I've read a few articles about how the stock market is poorly correlated with GDP. GDP of all things! Corporate profits justify stock prices, not income inequality, unaffordable healthcare, crappy diplomacy, foreign wars, crime, or corruption in government.
Many companies would make more money in a world of monopolies, political bribery, falling wages, rising prices/margins, misallocated government priorities, or incompetent regulations!
Bottom line - what's bad for the people could be good for the stock market. You have to think with two minds rather than good/bad. Qui Bono?

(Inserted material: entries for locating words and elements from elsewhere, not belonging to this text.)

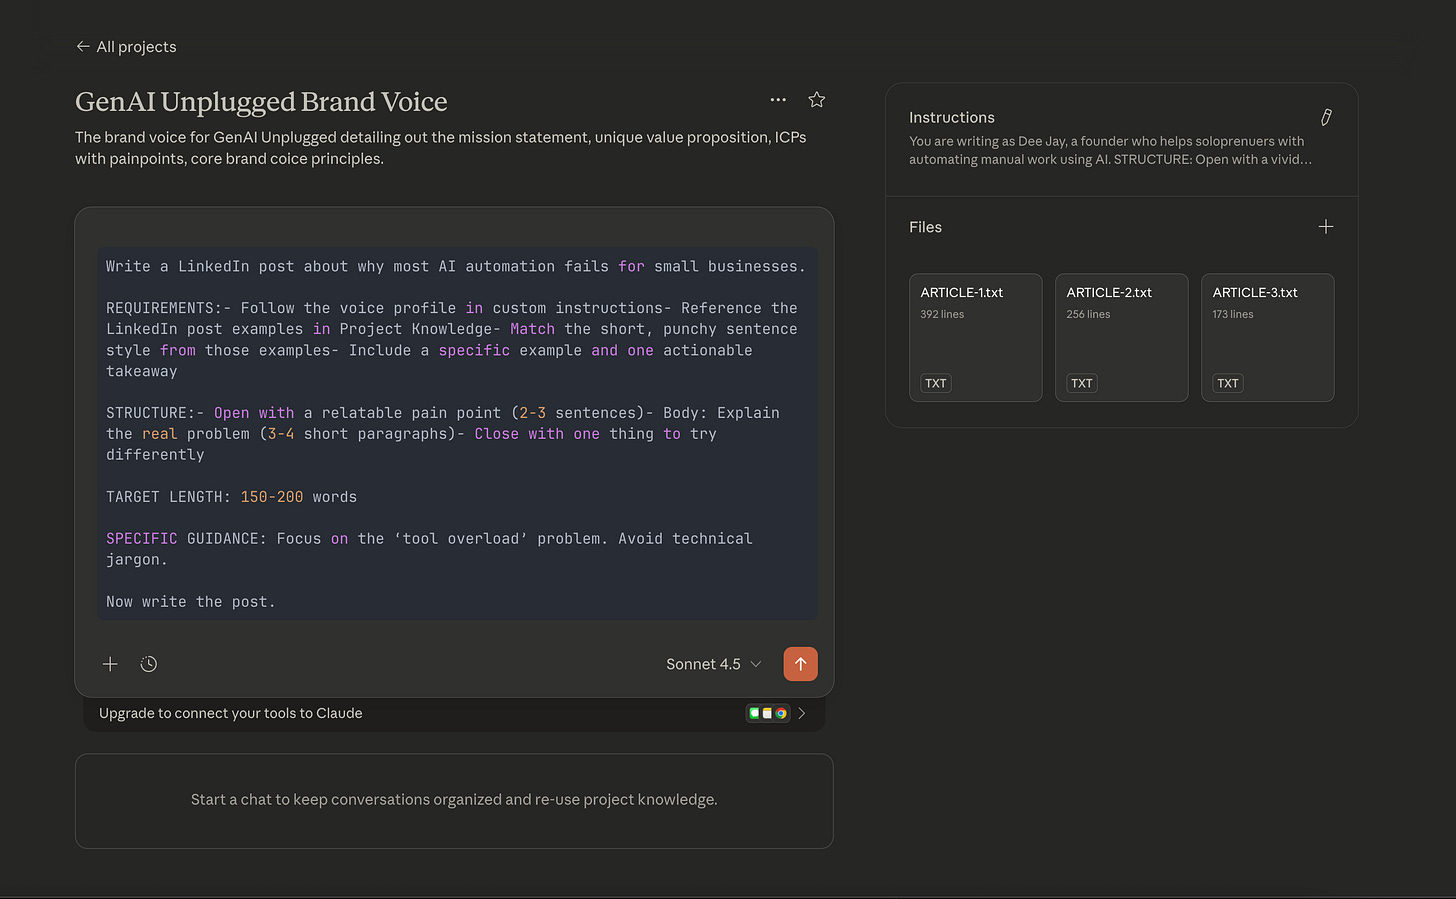Click the All projects link text
The height and width of the screenshot is (899, 1456).
point(136,47)
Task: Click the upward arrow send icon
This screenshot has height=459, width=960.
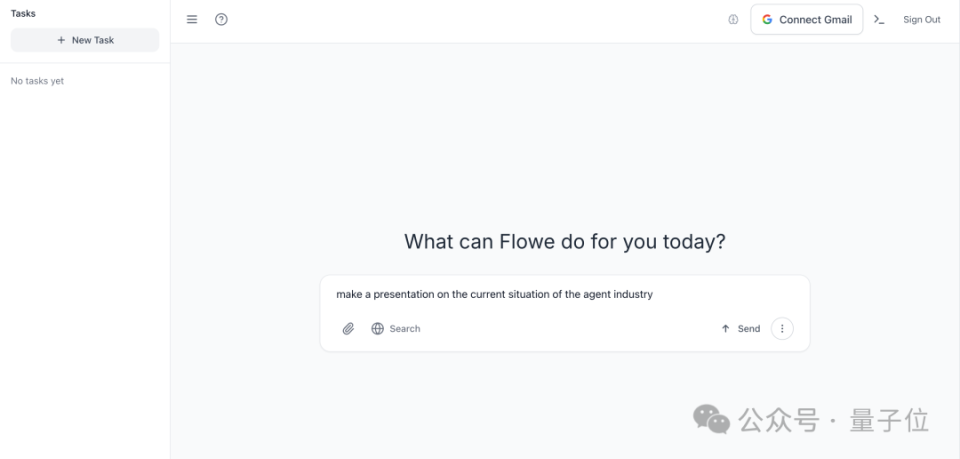Action: click(x=726, y=329)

That's the market's theory today, but sentiment could rapidly shift. At some point, the vandalism of success-driving systems like education, the federal reserve, checks and balances, etc. impairs the long term potential of an economy. For example, Mexico and the US started out as roughly equal twin democracies in terms of wealth and resources, but for some reason the US grew about 1% faster for a century. I personally think politics and culture are to blame.
If the US went the direction of Russia, Turkey, or Egypt I'm not sure what the market reaction would be. As best I can tell, markets only care about next quarter's earnings... That and not losing "safe cash" held at banks or in bonds when those banks or currencies collapse and inflation rises.
Reality is complex in the long run. Even if you knew the repeal of Glass-Steagal in 1998 would eventually lead to a credit crisis, you would still have made MUCH more money staying in the market than hiding in cash for a decade.